Saved data entries:
Content starts

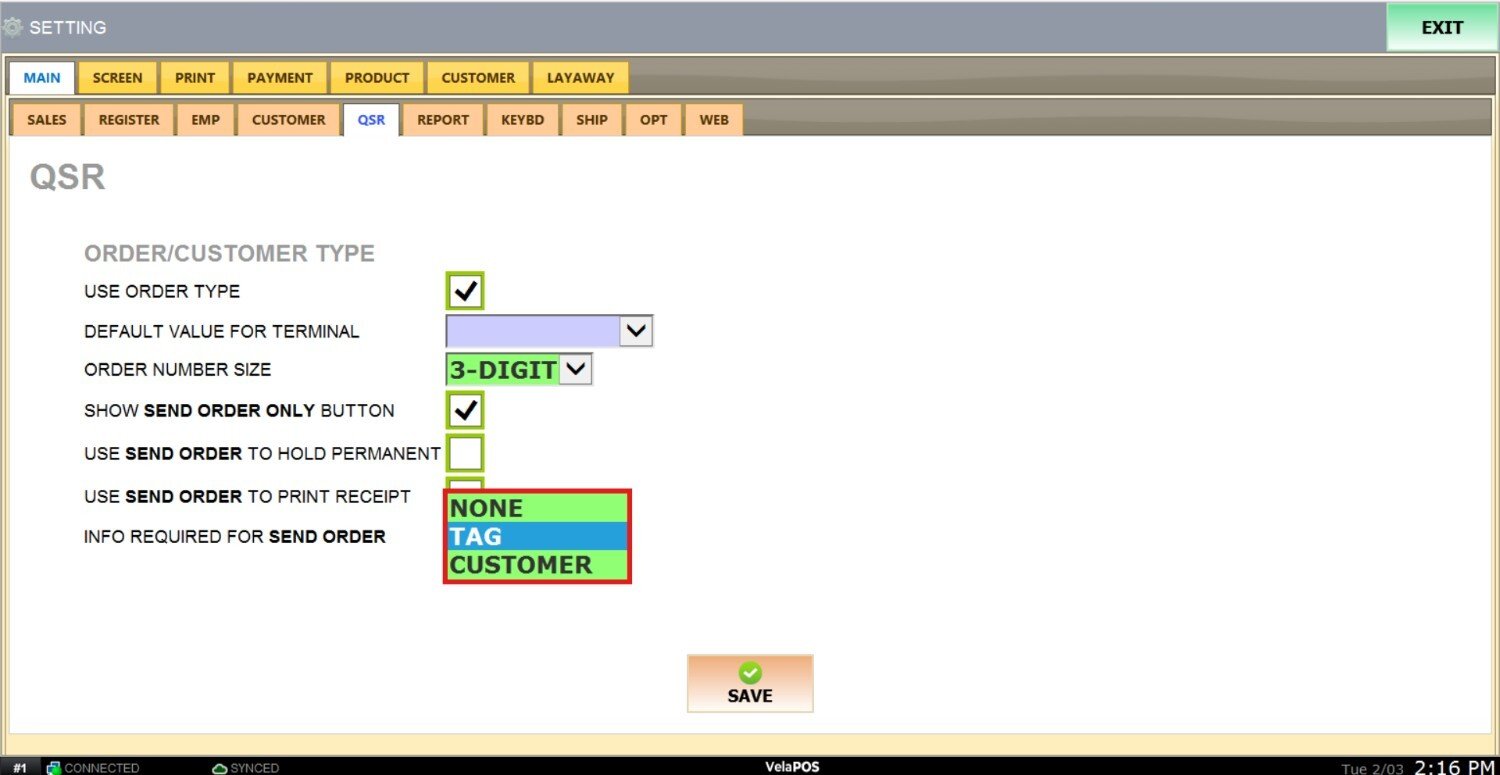Switch to the PAYMENT tab
Screen dimensions: 1500x775
pyautogui.click(x=280, y=77)
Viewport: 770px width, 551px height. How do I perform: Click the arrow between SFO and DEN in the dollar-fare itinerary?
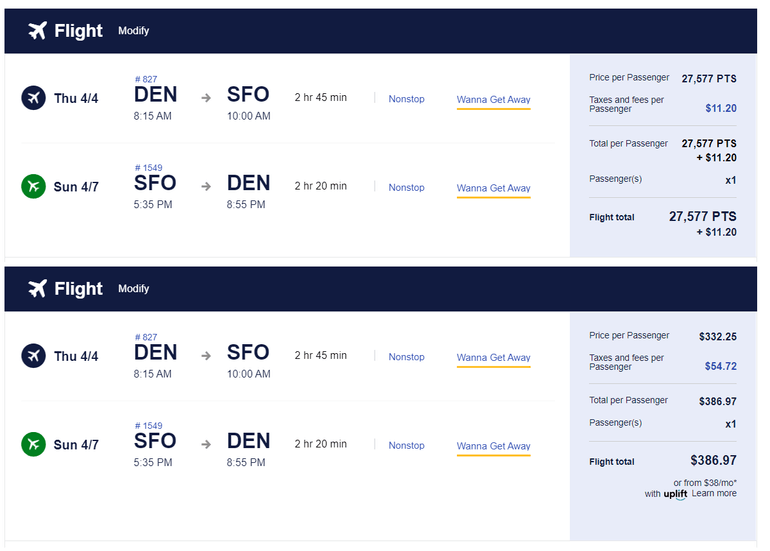click(206, 445)
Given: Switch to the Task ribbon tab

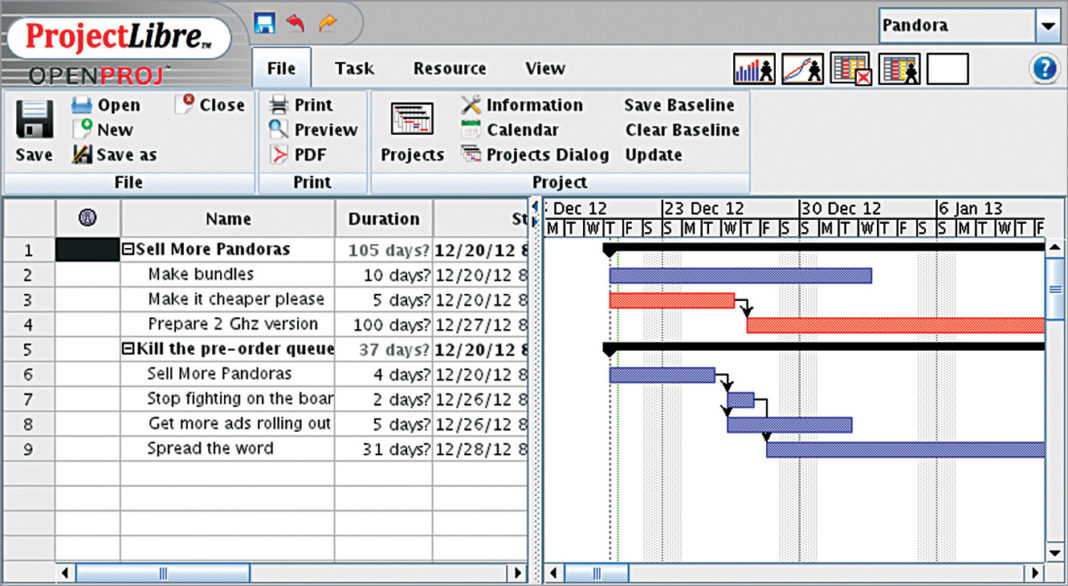Looking at the screenshot, I should [x=354, y=69].
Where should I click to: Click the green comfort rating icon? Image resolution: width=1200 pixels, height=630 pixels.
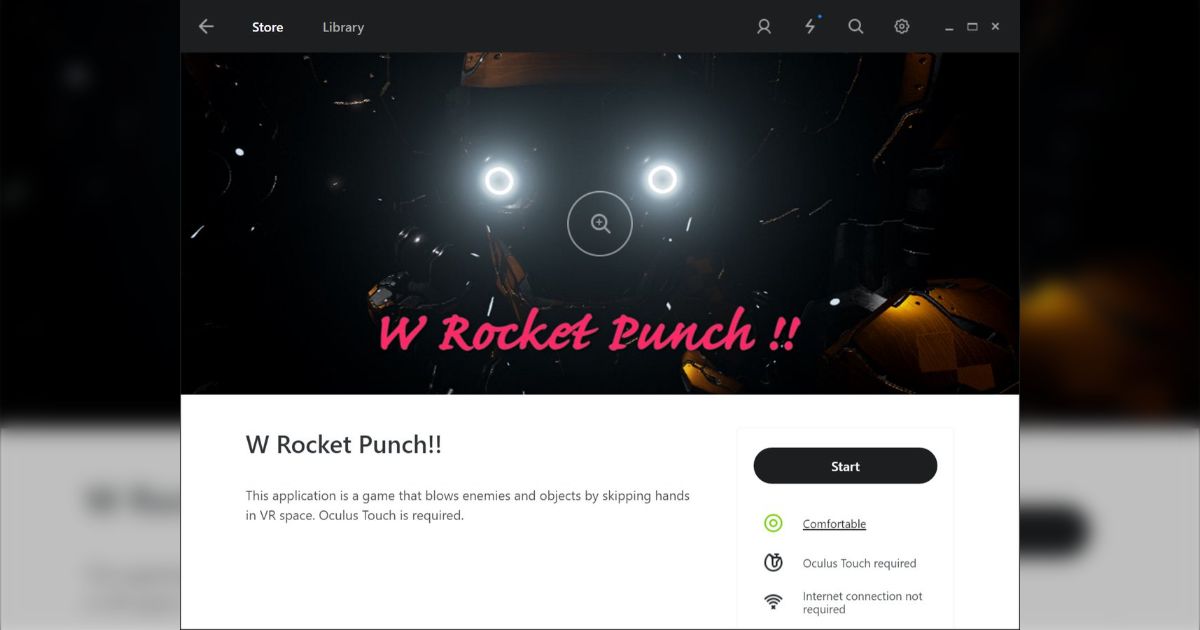(773, 523)
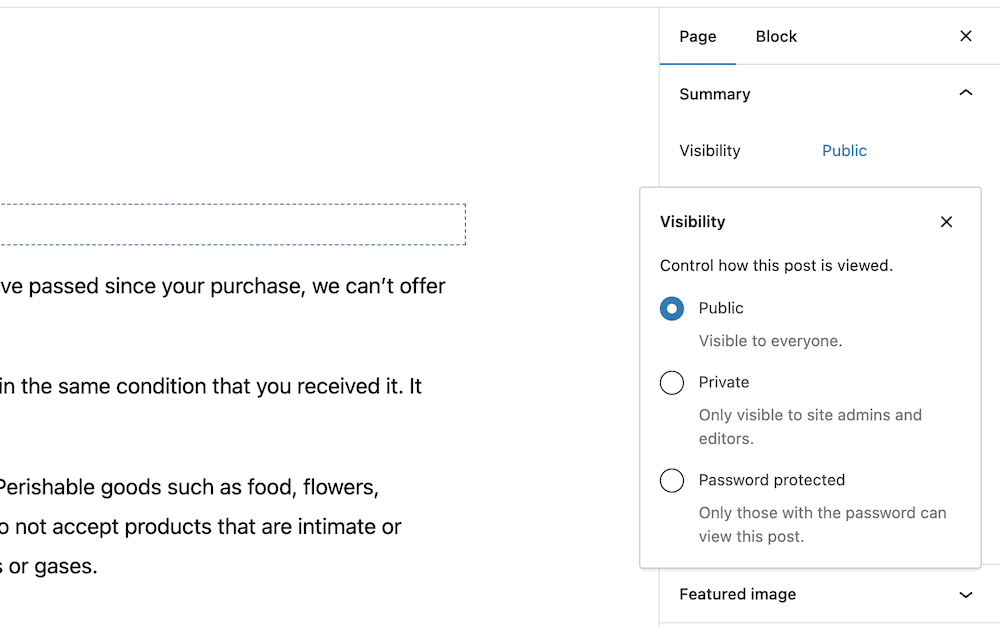Collapse the Summary panel chevron

[x=966, y=93]

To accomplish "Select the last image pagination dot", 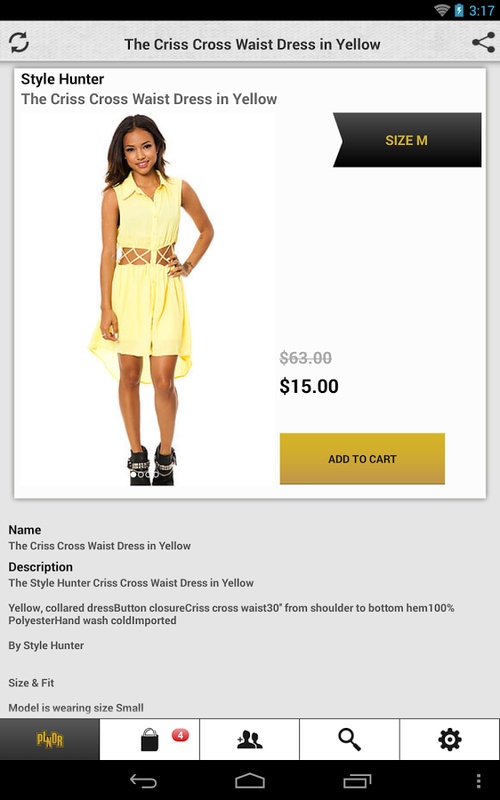I will [x=156, y=474].
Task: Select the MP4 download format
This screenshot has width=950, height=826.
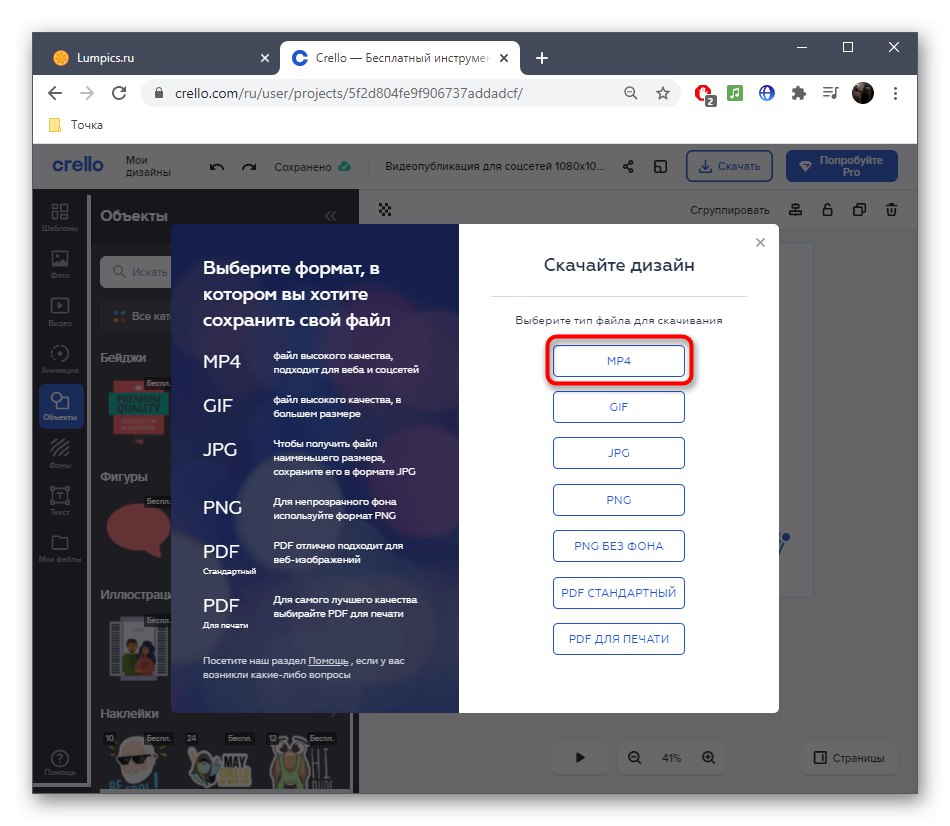Action: tap(618, 361)
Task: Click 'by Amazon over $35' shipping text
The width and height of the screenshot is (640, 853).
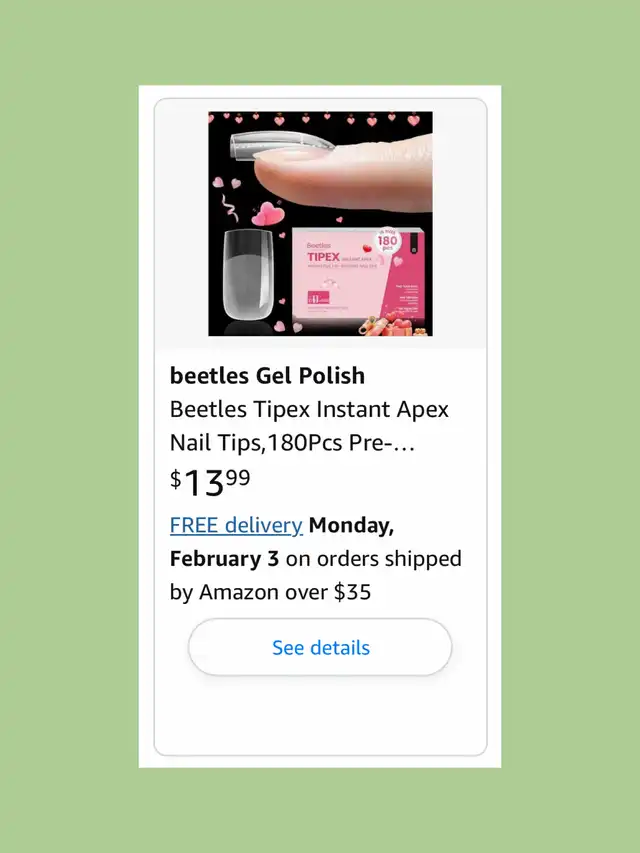Action: coord(270,592)
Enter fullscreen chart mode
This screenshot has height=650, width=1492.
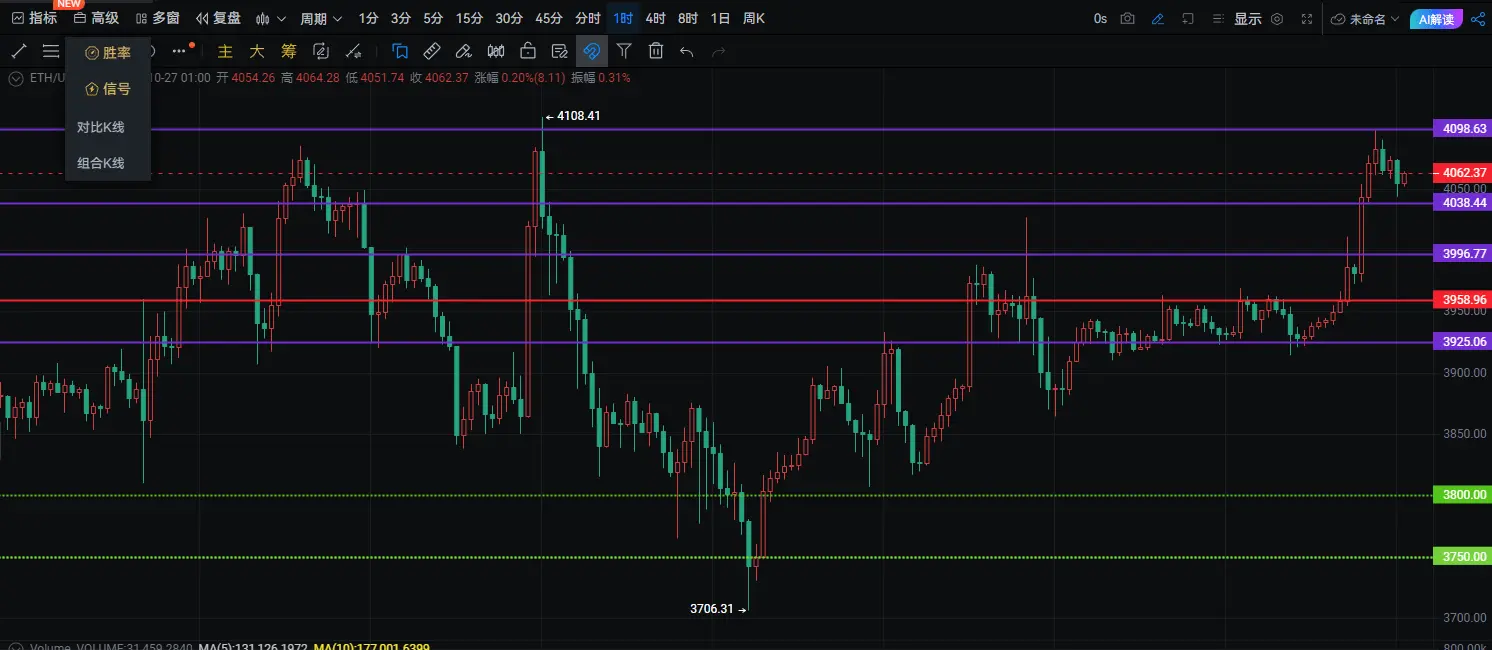(x=1307, y=18)
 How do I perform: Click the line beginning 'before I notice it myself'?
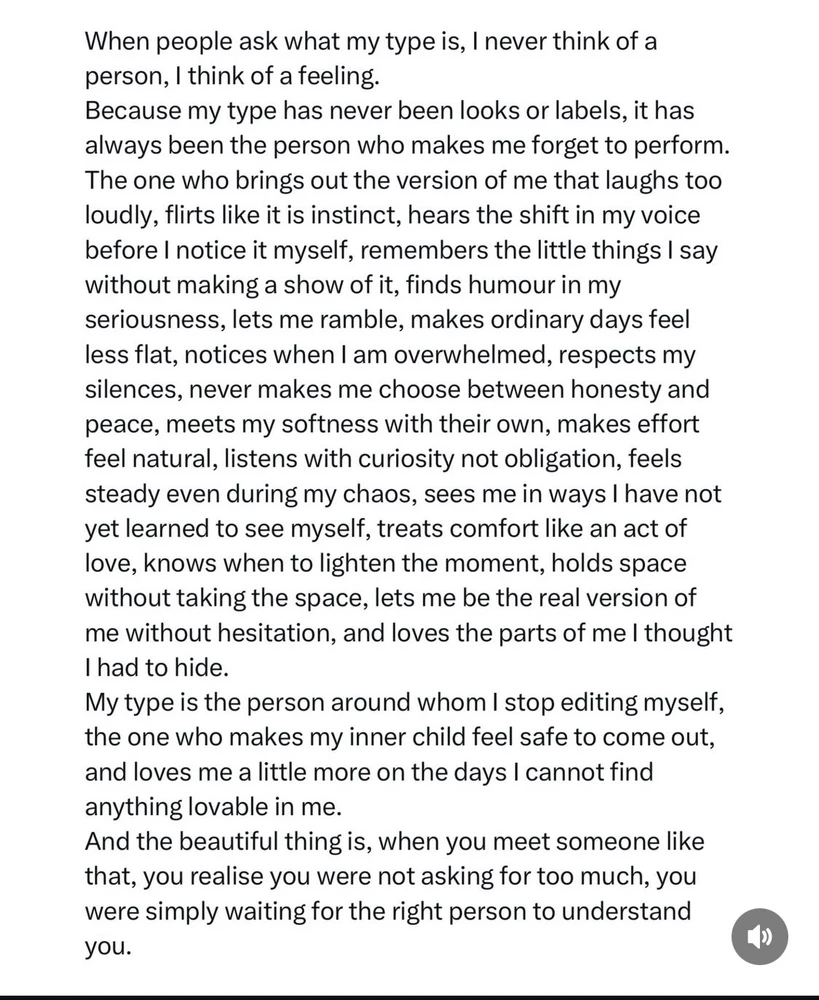[x=401, y=250]
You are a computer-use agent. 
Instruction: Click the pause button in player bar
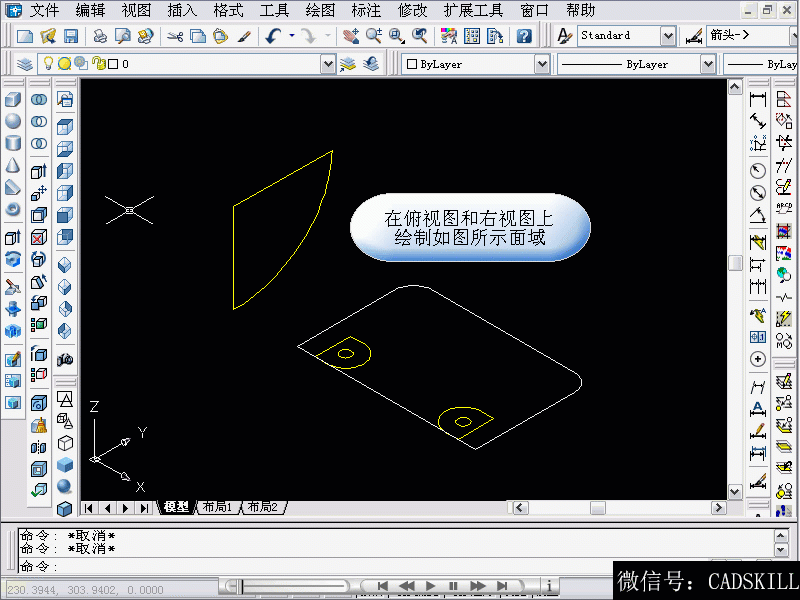coord(453,586)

Content ends

* TASK GOAL:
Reproduce exactly, and only, the lines from the one holding "Enter fullscreen chart mode" through the final line of the entries. Do not include the pictures.

* RESPONSE BELOW:
Enter fullscreen chart mode
This screenshot has height=650, width=1492.
(x=1307, y=18)
 How do I perform: Click the line beginning 'before I notice it myself'?
[x=401, y=250]
You are a computer-use agent. 
Instruction: Click the pause button in player bar
coord(453,586)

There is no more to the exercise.